-- START OF SELECTED TEXT --
Called for each column per timestep this will apply a forcing term to the aerosol fields.

Parameters

current_state

The current model state

Definition at line 72 of file simplecloud.F90.

    type(model_state_type), target, intent(inout) :: current_state

    real(DEFAULT_PRECISION) :: tdegk   ! Temperature in Kelvin
    real(DEFAULT_PRECISION) :: pmb     ! Pressure in mb
    real(DEFAULT_PRECISION) :: exner   ! Exner pressure
    real(DEFAULT_PRECISION) :: one_over_exner ! Reciprocal of Exner pressure
    real(DEFAULT_PRECISION) :: qv,qc   ! Shorthand for vapour and cloud mass mixing ratio
    real(DEFAULT_PRECISION) :: qs      ! Saturation mixing ratio
    real(DEFAULT_PRECISION) :: dqsdt   ! Rate of change of qs with temperature
    real(DEFAULT_PRECISION) :: qsatfac ! Multiplicative factor
    real(DEFAULT_PRECISION) :: dmass   ! Mass transfer mixing ratio
    
    integer :: k          ! Loop counter
    integer :: icol, jcol ! Shorthand column indices

    real(DEFAULT_PRECISION) :: dtm  ! Local timestep variable

    if (current_state%halo_column) return

    dtm = current_state%dtm*2.0
    if (current_state%field_stepping == forward_stepping) dtm=current_state%dtm! Should this be revised to scalar_stepping

    icol=current_state%column_local_x
    jcol=current_state%column_local_y

    do k=2,k_cloudmax

      exner = current_state%global_grid%configuration%vertical%rprefrcp(k)
-- END OF SELECTED TEXT --
-- START OF GIVEN RECORDS --
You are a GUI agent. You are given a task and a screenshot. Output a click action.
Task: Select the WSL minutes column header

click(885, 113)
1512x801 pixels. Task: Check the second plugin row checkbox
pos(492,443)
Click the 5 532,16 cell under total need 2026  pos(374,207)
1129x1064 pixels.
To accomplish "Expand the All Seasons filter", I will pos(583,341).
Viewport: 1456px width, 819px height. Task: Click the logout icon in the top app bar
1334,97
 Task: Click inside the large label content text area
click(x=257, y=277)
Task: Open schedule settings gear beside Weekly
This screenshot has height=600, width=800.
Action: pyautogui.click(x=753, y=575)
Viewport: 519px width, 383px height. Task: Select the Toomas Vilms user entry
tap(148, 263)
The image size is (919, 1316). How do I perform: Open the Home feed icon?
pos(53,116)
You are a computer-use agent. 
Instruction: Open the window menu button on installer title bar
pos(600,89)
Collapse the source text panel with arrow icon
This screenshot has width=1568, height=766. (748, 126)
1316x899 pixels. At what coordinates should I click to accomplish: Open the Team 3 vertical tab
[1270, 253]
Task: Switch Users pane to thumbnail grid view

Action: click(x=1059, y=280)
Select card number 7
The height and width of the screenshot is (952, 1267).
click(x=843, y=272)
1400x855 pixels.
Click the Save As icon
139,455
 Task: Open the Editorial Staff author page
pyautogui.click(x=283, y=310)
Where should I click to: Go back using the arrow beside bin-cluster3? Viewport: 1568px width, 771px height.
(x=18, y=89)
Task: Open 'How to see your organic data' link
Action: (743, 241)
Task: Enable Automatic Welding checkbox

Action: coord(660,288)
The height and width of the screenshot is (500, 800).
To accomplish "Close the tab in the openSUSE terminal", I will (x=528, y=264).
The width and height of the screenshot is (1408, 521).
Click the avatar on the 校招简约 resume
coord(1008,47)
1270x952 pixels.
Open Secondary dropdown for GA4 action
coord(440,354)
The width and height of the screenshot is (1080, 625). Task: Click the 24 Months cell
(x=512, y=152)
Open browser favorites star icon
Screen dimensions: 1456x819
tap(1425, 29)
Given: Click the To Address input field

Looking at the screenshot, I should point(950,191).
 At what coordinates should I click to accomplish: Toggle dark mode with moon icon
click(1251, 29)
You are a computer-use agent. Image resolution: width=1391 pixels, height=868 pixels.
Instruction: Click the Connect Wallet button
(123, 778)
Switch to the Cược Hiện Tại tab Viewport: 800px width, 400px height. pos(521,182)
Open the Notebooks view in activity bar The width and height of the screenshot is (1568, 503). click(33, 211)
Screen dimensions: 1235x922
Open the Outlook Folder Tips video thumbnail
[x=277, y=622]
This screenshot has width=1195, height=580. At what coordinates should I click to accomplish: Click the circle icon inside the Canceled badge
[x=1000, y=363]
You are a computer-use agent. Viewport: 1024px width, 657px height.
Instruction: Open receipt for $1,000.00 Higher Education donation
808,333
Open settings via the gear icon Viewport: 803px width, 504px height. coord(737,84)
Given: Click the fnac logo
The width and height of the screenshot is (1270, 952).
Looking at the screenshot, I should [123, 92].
-- END OF GIVEN RECORDS --
REQUIRED ACTIONS »
• A. Copy out the whole simplecloud code excerpt word for word.
• B. From the rows, take the part that opens with the line containing "The height and width of the screenshot is (500, 800)." and closes with the line containing "[x=1000, y=363]". Write out only that part, with "icon" swapped for "symbol" and everything else left unchanged.

EXPECTED RESPONSES »
• A.
Called for each column per timestep this will apply a forcing term to the aerosol fields.

Parameters

current_state

The current model state

Definition at line 72 of file simplecloud.F90.

    type(model_state_type), target, intent(inout) :: current_state

    real(DEFAULT_PRECISION) :: tdegk   ! Temperature in Kelvin
    real(DEFAULT_PRECISION) :: pmb     ! Pressure in mb
    real(DEFAULT_PRECISION) :: exner   ! Exner pressure
    real(DEFAULT_PRECISION) :: one_over_exner ! Reciprocal of Exner pressure
    real(DEFAULT_PRECISION) :: qv,qc   ! Shorthand for vapour and cloud mass mixing ratio
    real(DEFAULT_PRECISION) :: qs      ! Saturation mixing ratio
    real(DEFAULT_PRECISION) :: dqsdt   ! Rate of change of qs with temperature
    real(DEFAULT_PRECISION) :: qsatfac ! Multiplicative factor
    real(DEFAULT_PRECISION) :: dmass   ! Mass transfer mixing ratio
    
    integer :: k          ! Loop counter
    integer :: icol, jcol ! Shorthand column indices

    real(DEFAULT_PRECISION) :: dtm  ! Local timestep variable

    if (current_state%halo_column) return

    dtm = current_state%dtm*2.0
    if (current_state%field_stepping == forward_stepping) dtm=current_state%dtm! Should this be revised to scalar_stepping

    icol=current_state%column_local_x
    jcol=current_state%column_local_y

    do k=2,k_cloudmax

      exner = current_state%global_grid%configuration%vertical%rprefrcp(k)

• B.
The height and width of the screenshot is (500, 800).
To accomplish "Close the tab in the openSUSE terminal", I will (x=528, y=264).
The width and height of the screenshot is (1408, 521).
Click the avatar on the 校招简约 resume
coord(1008,47)
1270x952 pixels.
Open Secondary dropdown for GA4 action
coord(440,354)
The width and height of the screenshot is (1080, 625). Task: Click the 24 Months cell
(x=512, y=152)
Open browser favorites star symbol
Screen dimensions: 1456x819
tap(1425, 29)
Given: Click the To Address input field

Looking at the screenshot, I should point(950,191).
 At what coordinates should I click to accomplish: Toggle dark mode with moon symbol
click(1251, 29)
You are a computer-use agent. Image resolution: width=1391 pixels, height=868 pixels.
Instruction: Click the Connect Wallet button
(123, 778)
Switch to the Cược Hiện Tại tab Viewport: 800px width, 400px height. pos(521,182)
Open the Notebooks view in activity bar The width and height of the screenshot is (1568, 503). click(33, 211)
Screen dimensions: 1235x922
Open the Outlook Folder Tips video thumbnail
[x=277, y=622]
This screenshot has width=1195, height=580. At what coordinates should I click to accomplish: Click the circle symbol inside the Canceled badge
[x=1000, y=363]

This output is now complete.